***** Passage for review
How to Refurbish a Wooden Chair

Refurbished wooden chair next to white table white books and houseplants by light-filled window

The Spruce / Meg MacDonald

Project Overview
  • Working Time: 4 hrs
  • Total Time: 1 day
  • Skill Level: Beginner
  • Estimated Cost: $10 to $20

Wooden sitting or table chairs are among the easiest (and sometimes most inexpensive) pieces of used furniture to pick up at thrift stores, garage sales, or even on the side of the road. They usually need a bit of work, though. In addition to adding a fresh coat of paint or lacquer, refurbishing a wooden chair often includes some basic repair and TLC.

When searching for a chair to refurbish, look for something that is sturdy and well-built. Unless you absolutely love a certain chair, don't go for something that will cost more to refurbish than buying new or that will require more time and effort than you're willing to put into the piece, even if you're planning to sell it. Try to look for chairs you can refurbish (and repair) with items you already have at home or with common refurbishing tools and supplies that will be useful for other projects.

What You'll Need

Equipment / Tools

  • Putty knife
  • Power sander (optional)
  • Cloth
  • Paintbrush


  • 120- and 220-grit sandpaper
  • Wood putty (as needed)
  • Primer
  • Paint


Materials and tools to refurbish wooden chairs

The Spruce / Meg MacDonald

  1. Sand and Repair the Chair

    Check for clumps of glue that may have been used to repair the chair in the past. If you find them, try removing as much as possible with a putty knife. You may not be able to remove all of it, but that's okay. Most of the glue will also come off during the sanding process.

    Begin sanding your chair with 100- or 120-grit sandpaper to remove any old paint or varnish. Use an electric sander (if you have one) to make the job go by quicker; however, you will most likely need to sand the legs and any backing of the chair by hand since the sander cannot get into any grooves and other details.

    If there are any small scratches or dents in the chair, sanding may eliminate them; if not, fill scratches, dents, and dings with a small amount of wood putty or ​filler, using the putty knife. Let the putty dry, then sand it smooth.
**********
Tasks for this exercise:
**A)** According to the chair refurbishing guide, why will you most likely need to sand the legs and any backing of the chair by hand even if you use an electric sander? Answer in one to three sentences.
**B)** Continue the guide on refurbishing a wooden chair from the point where it stops.
***** Supplied information
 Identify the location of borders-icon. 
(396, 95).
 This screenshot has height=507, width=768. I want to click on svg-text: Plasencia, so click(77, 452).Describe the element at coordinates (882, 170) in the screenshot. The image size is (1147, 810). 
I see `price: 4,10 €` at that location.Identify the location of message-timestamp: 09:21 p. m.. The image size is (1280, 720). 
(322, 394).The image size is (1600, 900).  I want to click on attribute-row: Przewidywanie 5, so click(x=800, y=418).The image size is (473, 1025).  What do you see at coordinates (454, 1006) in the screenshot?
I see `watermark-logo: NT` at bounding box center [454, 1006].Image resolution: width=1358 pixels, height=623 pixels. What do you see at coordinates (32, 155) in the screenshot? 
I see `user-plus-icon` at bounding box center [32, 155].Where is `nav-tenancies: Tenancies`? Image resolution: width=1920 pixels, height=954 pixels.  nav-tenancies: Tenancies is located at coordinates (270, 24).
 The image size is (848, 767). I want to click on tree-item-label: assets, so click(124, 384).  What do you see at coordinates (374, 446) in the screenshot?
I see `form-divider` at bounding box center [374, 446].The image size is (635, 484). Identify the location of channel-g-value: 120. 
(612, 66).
**********
Responses to the exercise:
**A)** The electric sander cannot get into the grooves and other details of the chair. Those parts, usually the legs and any backing, have to be sanded by hand.

**B)**
    Wipe down the entire surface of the chair with a slightly dampened cloth or a tack cloth to remove any sanding dust. You can also use an air compressor to remove dust from grooves or etched designs in the chair.

    Wooden chair sanded down with sandpaper

    The Spruce / Meg MacDonald

  2. Prime the Chair

    Apply a thin coat of primer over the entire chair, including the underside areas. You can use either standard primer applied with a brush or use primer in a spray can.

    Let the primer dry as directed on the label. Inspect the first coat and sand off high sports, runs, or rough areas with 220-grit sandpaper, as needed. Remove all sanding dust. Repeat the same process to apply a second thin coat of primer, sand, and clean the piece.

    Sanded wooden chair spray painted with shite primer

    The Spruce / Meg MacDonald

    Applying primer helps the paint stick better and also helps the paint display more vibrantly.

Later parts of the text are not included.